I was just about to start typing a sad post again detailing my busy schedule, no time for fun, relaxation, and I can, as always, go on and on. However, I just went through a few of my last posts, and my search for an optimistic, energy-filled, post remained unfulfilled. And thats when I realized that this sad attitude could be the source of my problems.
Of late, things haven’t been going as well I would have liked. Well that is an understatement as I have failed pathetically in taking the right decisions at the right time. I just keep pondering over certain things and day-dream much more than I should as it leaves me little time to ‘actually’ work. Some things have started to get on my nerves and I am getting really frustrated. There is so much to do and when I do get the time to do something, I just sit back and wait for some deadline to come to push me to work. Why don’t I ever work without a deadline? I guess that is a problem with everyone of us; however, with the bad start to this semester, I would really have to do the inevitable (of working without a deadline) to pull off a good SGPA this semester.
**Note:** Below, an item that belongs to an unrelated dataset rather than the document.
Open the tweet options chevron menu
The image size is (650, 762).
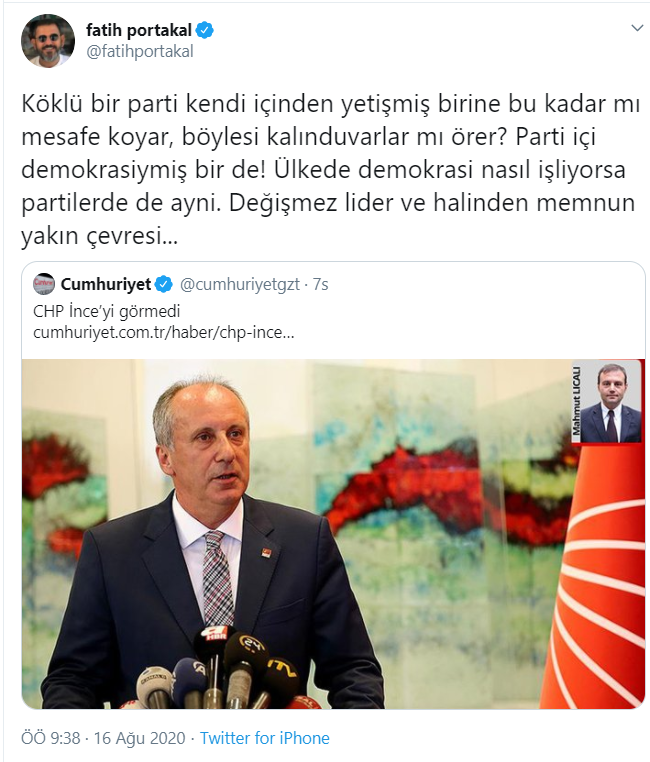point(637,28)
Anyways, let me now sit back and strategise. Make a list of the things I have to do this weekend and plan accordingly. There are a lot of assignments to be done, and not to forget fact that because of the GATE nightmare, I need to put in a lot more effort to prove my worth to my Project Advisor. Let’s hope I can pull it off.
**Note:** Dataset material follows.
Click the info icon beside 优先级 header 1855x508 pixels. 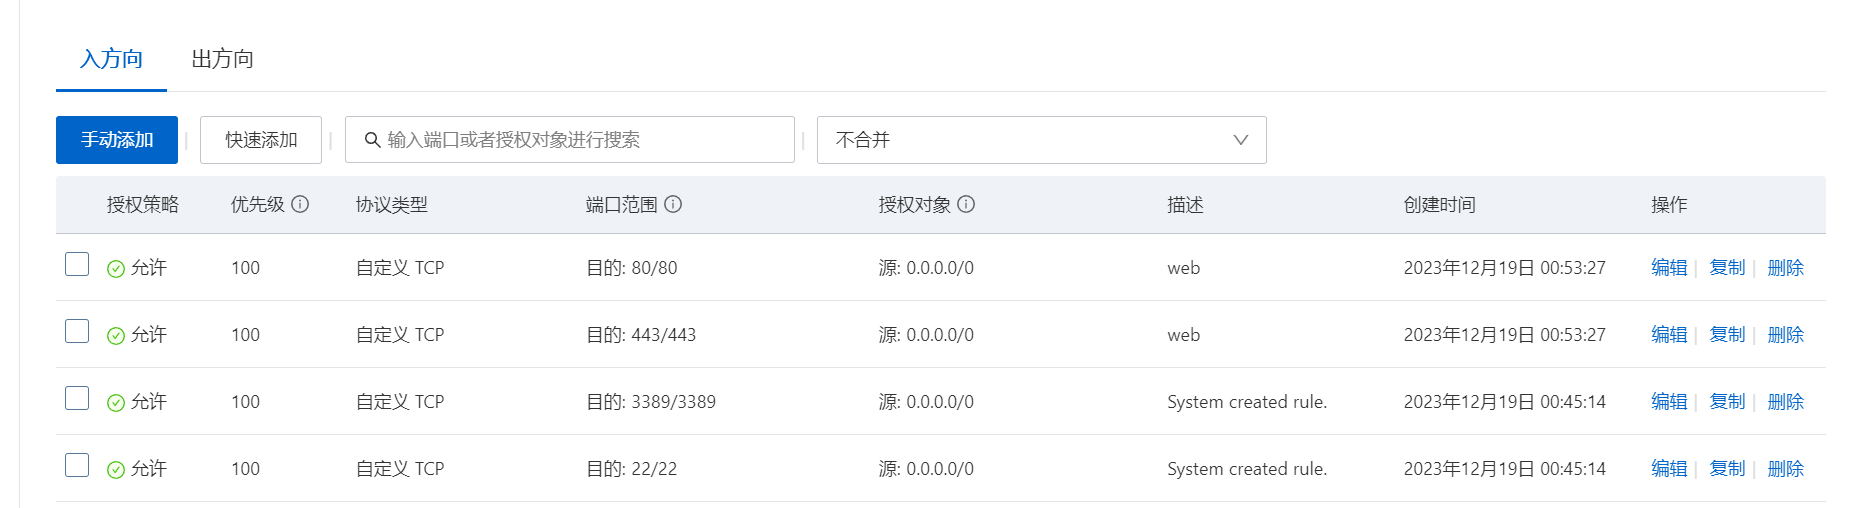click(300, 204)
Its a little baffling to me as to how my mind is leaning more into analysing stuff…analysing situations, people, my own ideas etc. It wasn’t so at all a couple of years back. That was the time when an idea would strike me and I would set to work on it religiously. I never analysed people before. I have never been a good observer, atleast not consciously – neither of people nor of objects. However, I still consider myself to be creative. And that could be explained by my higher sense of imagination that I use to put into my design pieces. However this doesn’t have to do anything directly with what I intend to write in this post.
Its been almost two weeks now since I came back from States and the feelings spawned since then have been mixed. It felt great hugging my parents, meeting my college friends and visiting IIT again. However it hasn’t been so easy. There are a number of things that I NOW value about USA that I didn’t when I was there. I went there having the idea that being a new place, I would present a new “me” there – breaking all shackles and barriers and just have a blast. I made my intentions clear pretty early. However as things weren’t turning out to be so good and as thought out by yours truly, I got itchy. I wanted more fun. I wanted to experience the States as the Indian youth imagines it to be – visit new places, take pictures, eat, sleep and do whatever I wish without ever worrying about anything – not worry about how others feel, how others interpret the stuff I do and most importantly not worry about how others think about me.
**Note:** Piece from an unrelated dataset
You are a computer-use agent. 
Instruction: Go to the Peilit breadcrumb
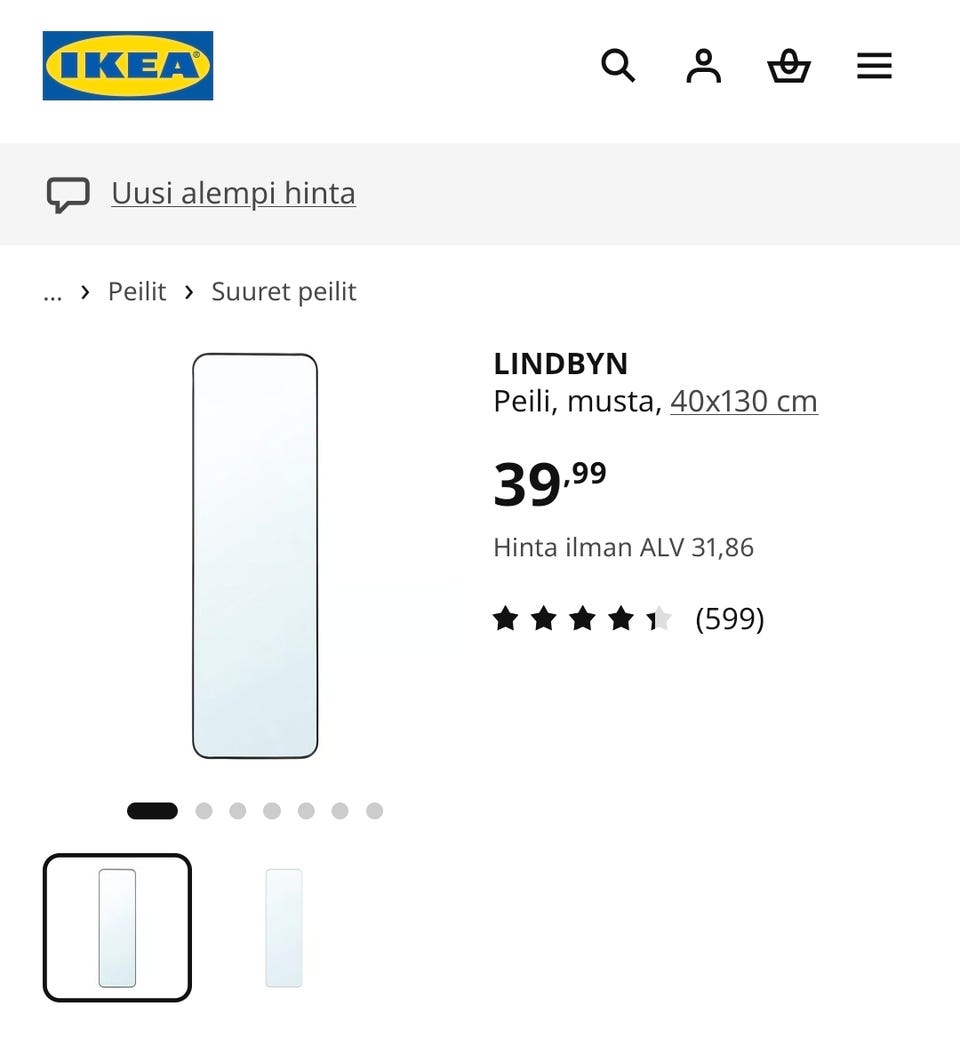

However, things have changed. I have realised the importance of thinking for other people after balancing and taking into consideration the ideas of two different people at the same time. I have also realised that I had not been such an irresponsible person as I thought I was. I did always consider what the others might think of what I do.
On the whole, I have realised the complexity involved in relations. It is just so easy making people close to you happy when you are a child and they never take you seriously. However, things change when you grow up. Your every action is debatable, a step into a discussion that you won’t like; and thats I guess what adulthood brings with it – the complexity in relations that children never realise.
However I still have two more years of college and this internship period has made me realise the importance of this remaining time. It appears in all probability that this is the last long period when I can enjoy life to the fullest – with not much tension and surrounded by my friends. Chak de!!!!!!!!